# Work instructions
When you write out the material, keep every line exactly as it is.

• • • • •

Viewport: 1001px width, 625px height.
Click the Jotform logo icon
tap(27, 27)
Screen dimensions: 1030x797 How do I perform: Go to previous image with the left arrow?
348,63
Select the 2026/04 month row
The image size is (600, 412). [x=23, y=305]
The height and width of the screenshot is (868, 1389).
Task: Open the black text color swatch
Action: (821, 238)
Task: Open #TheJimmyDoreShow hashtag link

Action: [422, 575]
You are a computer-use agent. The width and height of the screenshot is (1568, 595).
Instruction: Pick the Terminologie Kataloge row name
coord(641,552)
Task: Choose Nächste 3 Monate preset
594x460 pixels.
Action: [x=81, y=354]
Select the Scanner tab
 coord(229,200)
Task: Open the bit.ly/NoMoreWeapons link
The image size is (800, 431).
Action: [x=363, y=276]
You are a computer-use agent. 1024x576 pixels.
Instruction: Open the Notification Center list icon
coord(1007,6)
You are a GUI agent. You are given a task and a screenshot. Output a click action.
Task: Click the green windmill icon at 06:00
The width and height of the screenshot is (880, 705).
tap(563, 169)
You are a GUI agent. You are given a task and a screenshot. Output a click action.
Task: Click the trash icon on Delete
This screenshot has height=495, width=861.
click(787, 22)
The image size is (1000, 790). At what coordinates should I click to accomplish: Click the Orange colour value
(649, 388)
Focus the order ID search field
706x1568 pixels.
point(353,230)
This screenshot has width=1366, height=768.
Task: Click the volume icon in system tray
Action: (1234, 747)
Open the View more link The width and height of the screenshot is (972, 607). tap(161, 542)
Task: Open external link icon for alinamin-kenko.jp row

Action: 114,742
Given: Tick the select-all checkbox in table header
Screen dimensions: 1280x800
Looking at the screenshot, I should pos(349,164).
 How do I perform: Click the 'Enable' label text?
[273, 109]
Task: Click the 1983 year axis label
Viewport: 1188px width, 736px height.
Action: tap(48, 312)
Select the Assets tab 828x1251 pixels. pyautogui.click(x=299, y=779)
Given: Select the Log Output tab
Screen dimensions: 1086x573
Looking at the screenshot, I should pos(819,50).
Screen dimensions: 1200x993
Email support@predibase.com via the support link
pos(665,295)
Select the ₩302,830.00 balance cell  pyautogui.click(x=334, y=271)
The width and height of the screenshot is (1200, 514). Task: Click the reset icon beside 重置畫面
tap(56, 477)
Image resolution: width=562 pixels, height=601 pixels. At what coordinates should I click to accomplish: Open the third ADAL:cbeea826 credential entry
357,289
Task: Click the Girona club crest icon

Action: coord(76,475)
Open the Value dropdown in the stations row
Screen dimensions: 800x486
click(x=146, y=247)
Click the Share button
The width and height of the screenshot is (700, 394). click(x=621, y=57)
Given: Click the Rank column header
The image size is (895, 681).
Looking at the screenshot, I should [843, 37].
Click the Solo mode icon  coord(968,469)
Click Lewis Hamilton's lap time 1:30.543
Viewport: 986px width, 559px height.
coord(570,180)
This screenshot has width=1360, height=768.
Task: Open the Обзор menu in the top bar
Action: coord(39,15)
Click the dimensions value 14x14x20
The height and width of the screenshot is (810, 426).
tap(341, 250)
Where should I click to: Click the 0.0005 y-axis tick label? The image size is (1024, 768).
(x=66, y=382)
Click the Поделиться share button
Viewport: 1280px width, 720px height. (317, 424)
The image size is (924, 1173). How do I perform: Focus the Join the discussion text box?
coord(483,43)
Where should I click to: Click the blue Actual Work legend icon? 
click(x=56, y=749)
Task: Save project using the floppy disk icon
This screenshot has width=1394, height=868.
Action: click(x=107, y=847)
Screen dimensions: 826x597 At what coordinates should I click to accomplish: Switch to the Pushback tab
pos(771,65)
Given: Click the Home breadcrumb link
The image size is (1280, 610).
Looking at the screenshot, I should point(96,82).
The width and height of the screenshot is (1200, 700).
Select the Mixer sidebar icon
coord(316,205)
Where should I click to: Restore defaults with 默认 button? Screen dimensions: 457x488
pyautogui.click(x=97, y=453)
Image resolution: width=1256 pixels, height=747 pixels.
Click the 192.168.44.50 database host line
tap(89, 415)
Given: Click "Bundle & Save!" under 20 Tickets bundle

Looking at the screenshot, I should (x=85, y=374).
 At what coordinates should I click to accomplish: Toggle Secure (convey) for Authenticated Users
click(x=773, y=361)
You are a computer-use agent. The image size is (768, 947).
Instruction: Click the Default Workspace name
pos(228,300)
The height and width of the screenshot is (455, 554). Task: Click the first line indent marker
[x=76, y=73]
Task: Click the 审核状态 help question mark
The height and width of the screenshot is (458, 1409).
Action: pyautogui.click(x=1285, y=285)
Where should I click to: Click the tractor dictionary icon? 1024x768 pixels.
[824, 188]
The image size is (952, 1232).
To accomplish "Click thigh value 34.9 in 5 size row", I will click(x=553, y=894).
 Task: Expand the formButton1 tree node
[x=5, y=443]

• • • • •

# Exercise output
Viewport: 1001px width, 625px height.
Click the Jotform logo icon
tap(27, 27)
Screen dimensions: 1030x797 How do I perform: Go to previous image with the left arrow?
348,63
Select the 2026/04 month row
The image size is (600, 412). [x=23, y=305]
The height and width of the screenshot is (868, 1389).
Task: Open the black text color swatch
Action: (821, 238)
Task: Open #TheJimmyDoreShow hashtag link

Action: [422, 575]
You are a computer-use agent. The width and height of the screenshot is (1568, 595).
Instruction: Pick the Terminologie Kataloge row name
coord(641,552)
Task: Choose Nächste 3 Monate preset
594x460 pixels.
Action: [x=81, y=354]
Select the Scanner tab
 coord(229,200)
Task: Open the bit.ly/NoMoreWeapons link
The image size is (800, 431).
Action: [x=363, y=276]
You are a computer-use agent. 1024x576 pixels.
Instruction: Open the Notification Center list icon
coord(1007,6)
You are a GUI agent. You are given a task and a screenshot. Output a click action.
Task: Click the green windmill icon at 06:00
The width and height of the screenshot is (880, 705).
tap(563, 169)
You are a GUI agent. You are given a task and a screenshot. Output a click action.
Task: Click the trash icon on Delete
This screenshot has height=495, width=861.
click(787, 22)
The image size is (1000, 790). At what coordinates should I click to accomplish: Click the Orange colour value
(649, 388)
Focus the order ID search field
706x1568 pixels.
point(353,230)
This screenshot has width=1366, height=768.
Task: Click the volume icon in system tray
Action: (1234, 747)
Open the View more link The width and height of the screenshot is (972, 607). tap(161, 542)
Task: Open external link icon for alinamin-kenko.jp row

Action: 114,742
Given: Tick the select-all checkbox in table header
Screen dimensions: 1280x800
Looking at the screenshot, I should pos(349,164).
 How do I perform: Click the 'Enable' label text?
[273, 109]
Task: Click the 1983 year axis label
Viewport: 1188px width, 736px height.
Action: tap(48, 312)
Select the Assets tab 828x1251 pixels. pyautogui.click(x=299, y=779)
Given: Select the Log Output tab
Screen dimensions: 1086x573
Looking at the screenshot, I should pos(819,50).
Screen dimensions: 1200x993
Email support@predibase.com via the support link
pos(665,295)
Select the ₩302,830.00 balance cell  pyautogui.click(x=334, y=271)
The width and height of the screenshot is (1200, 514). Task: Click the reset icon beside 重置畫面
tap(56, 477)
Image resolution: width=562 pixels, height=601 pixels. At what coordinates should I click to accomplish: Open the third ADAL:cbeea826 credential entry
357,289
Task: Click the Girona club crest icon

Action: coord(76,475)
Open the Value dropdown in the stations row
Screen dimensions: 800x486
click(x=146, y=247)
Click the Share button
The width and height of the screenshot is (700, 394). click(x=621, y=57)
Given: Click the Rank column header
The image size is (895, 681).
Looking at the screenshot, I should [843, 37].
Click the Solo mode icon  coord(968,469)
Click Lewis Hamilton's lap time 1:30.543
Viewport: 986px width, 559px height.
coord(570,180)
This screenshot has width=1360, height=768.
Task: Open the Обзор menu in the top bar
Action: coord(39,15)
Click the dimensions value 14x14x20
The height and width of the screenshot is (810, 426).
tap(341, 250)
Where should I click to: Click the 0.0005 y-axis tick label? The image size is (1024, 768).
(x=66, y=382)
Click the Поделиться share button
Viewport: 1280px width, 720px height. (317, 424)
The image size is (924, 1173). How do I perform: Focus the Join the discussion text box?
coord(483,43)
Where should I click to: Click the blue Actual Work legend icon? 
click(x=56, y=749)
Task: Save project using the floppy disk icon
This screenshot has width=1394, height=868.
Action: click(x=107, y=847)
Screen dimensions: 826x597 At what coordinates should I click to accomplish: Switch to the Pushback tab
pos(771,65)
Given: Click the Home breadcrumb link
The image size is (1280, 610).
Looking at the screenshot, I should point(96,82).
The width and height of the screenshot is (1200, 700).
Select the Mixer sidebar icon
coord(316,205)
Where should I click to: Restore defaults with 默认 button? Screen dimensions: 457x488
pyautogui.click(x=97, y=453)
Image resolution: width=1256 pixels, height=747 pixels.
Click the 192.168.44.50 database host line
tap(89, 415)
Given: Click "Bundle & Save!" under 20 Tickets bundle

Looking at the screenshot, I should (x=85, y=374).
 At what coordinates should I click to accomplish: Toggle Secure (convey) for Authenticated Users
click(x=773, y=361)
You are a computer-use agent. The image size is (768, 947).
Instruction: Click the Default Workspace name
pos(228,300)
The height and width of the screenshot is (455, 554). Task: Click the first line indent marker
[x=76, y=73]
Task: Click the 审核状态 help question mark
The height and width of the screenshot is (458, 1409).
Action: pyautogui.click(x=1285, y=285)
Where should I click to: Click the tractor dictionary icon? 1024x768 pixels.
[824, 188]
The image size is (952, 1232).
To accomplish "Click thigh value 34.9 in 5 size row", I will click(x=553, y=894).
 Task: Expand the formButton1 tree node
[x=5, y=443]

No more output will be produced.